### DATA EXTRACTS ###
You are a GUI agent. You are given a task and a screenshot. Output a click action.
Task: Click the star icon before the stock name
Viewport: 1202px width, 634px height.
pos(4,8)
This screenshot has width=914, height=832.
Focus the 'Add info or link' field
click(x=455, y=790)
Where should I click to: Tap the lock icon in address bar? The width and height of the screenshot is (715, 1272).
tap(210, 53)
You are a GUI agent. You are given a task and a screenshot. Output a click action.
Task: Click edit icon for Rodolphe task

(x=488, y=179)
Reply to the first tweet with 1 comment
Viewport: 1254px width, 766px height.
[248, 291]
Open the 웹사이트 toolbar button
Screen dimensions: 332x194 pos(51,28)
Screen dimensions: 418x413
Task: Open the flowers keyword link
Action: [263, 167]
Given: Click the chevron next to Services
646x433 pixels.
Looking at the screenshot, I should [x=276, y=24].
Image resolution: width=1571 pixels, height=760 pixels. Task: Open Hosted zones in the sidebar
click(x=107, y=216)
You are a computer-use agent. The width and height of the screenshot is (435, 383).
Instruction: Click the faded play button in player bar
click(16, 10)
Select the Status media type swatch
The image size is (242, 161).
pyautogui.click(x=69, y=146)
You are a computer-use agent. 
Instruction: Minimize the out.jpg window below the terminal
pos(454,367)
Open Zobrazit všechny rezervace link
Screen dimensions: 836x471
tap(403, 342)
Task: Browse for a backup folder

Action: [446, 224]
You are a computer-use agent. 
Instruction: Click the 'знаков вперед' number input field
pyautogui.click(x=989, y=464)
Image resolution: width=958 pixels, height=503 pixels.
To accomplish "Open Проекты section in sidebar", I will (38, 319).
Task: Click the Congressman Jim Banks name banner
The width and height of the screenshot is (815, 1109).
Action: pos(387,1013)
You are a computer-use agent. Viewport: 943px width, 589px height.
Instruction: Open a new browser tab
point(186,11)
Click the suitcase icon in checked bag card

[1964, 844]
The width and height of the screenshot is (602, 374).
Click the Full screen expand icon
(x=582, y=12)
###
YOUR INSTRUCTIONS:
When the word "name" shows up in a line of the entries, pull that line out.

WORKED SOLUTION:
Task: Click the star icon before the stock name
Task: Click the Congressman Jim Banks name banner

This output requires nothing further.